The compiler does not wrap mlx::core::compile. The bench harness under bench/native/ measured the fusion win at <1.2× on transformer-shaped workloads — below the threshold that justified the integration cost.

Options

  • :device:gpu (default) or :cpu. Forwarded to Emily.Backend via the __to_backend__/1 callback.
  • :hooks, :debug_options, :garbage_collect — passed through to Nx.Defn.Evaluator unchanged. See its moduledoc.
  • :max_concurrency — accepted for Nx.Serving compatibility, but multi-partition serving is rejected because MLX kernel dispatch isn't thread-safe. Pass 1 (the default) to silence. For concurrent inference see Emily.Stream.
  • :batch_keys, :cache — accepted and ignored. Nx.Serving propagates :batch_keys to the compiler via defn_options for arity-1 serving builders (e.g. Bumblebee.Audio.speech_to_text_whisper/5), and Bumblebee passes :cache through for its own per-scope cache suffixing. Neither is used by the Evaluator walk, but rejecting them would break those servings.

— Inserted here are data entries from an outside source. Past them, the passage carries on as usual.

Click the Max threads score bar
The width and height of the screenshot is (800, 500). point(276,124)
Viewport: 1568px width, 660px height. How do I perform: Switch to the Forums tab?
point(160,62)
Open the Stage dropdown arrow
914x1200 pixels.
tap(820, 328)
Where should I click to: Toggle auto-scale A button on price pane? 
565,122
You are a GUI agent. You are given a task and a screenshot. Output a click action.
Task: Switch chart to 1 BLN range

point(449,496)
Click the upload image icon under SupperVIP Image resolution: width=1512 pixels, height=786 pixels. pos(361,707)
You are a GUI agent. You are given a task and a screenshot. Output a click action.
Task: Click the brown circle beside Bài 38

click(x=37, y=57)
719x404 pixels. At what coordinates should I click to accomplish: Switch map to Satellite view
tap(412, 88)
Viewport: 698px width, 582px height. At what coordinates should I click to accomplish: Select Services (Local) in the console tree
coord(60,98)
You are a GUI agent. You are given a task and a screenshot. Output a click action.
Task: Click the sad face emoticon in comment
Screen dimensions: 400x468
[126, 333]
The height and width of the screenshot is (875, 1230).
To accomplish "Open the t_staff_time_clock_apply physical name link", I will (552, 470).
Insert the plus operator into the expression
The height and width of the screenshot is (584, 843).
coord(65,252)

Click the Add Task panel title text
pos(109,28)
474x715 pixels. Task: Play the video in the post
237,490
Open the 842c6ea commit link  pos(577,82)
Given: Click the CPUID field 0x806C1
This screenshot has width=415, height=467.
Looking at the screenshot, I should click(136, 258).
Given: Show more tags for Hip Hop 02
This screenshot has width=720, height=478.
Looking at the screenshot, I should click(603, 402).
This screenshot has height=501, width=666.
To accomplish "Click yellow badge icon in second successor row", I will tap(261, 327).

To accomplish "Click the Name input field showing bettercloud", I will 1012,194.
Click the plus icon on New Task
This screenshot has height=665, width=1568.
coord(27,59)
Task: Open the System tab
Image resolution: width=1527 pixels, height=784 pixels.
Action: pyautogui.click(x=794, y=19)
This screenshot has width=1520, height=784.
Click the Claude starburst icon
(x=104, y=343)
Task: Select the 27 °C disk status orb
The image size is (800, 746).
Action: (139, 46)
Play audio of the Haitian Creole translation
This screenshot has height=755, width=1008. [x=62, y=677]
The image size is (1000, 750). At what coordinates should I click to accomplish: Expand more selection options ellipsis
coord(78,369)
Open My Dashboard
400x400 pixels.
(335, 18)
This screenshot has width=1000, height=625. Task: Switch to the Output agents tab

Any other option is silently dropped. This matches how Nx.Defn.Evaluator and EXLA handle their own option lists, and is the contract higher-level libraries rely on when they forward caller-supplied options to the JIT compiler — e.g. Axon.build/2, whose docs state that "all other options are forwarded to the underlying JIT compiler".

Examples

Process-global installation (typical for Nx.Serving / Bumblebee):

Nx.global_default_backend(Emily.Backend)
Nx.Defn.global_default_options(compiler: Emily.Compiler)

Per-call:

add_one = Nx.Defn.jit(fn x -> Nx.add(x, 1) end, compiler: Emily.Compiler)
add_one.(Nx.tensor([1.0, 2.0]))
# => #Nx.Tensor<f32[2] [2.0, 3.0]> on Emily.Backend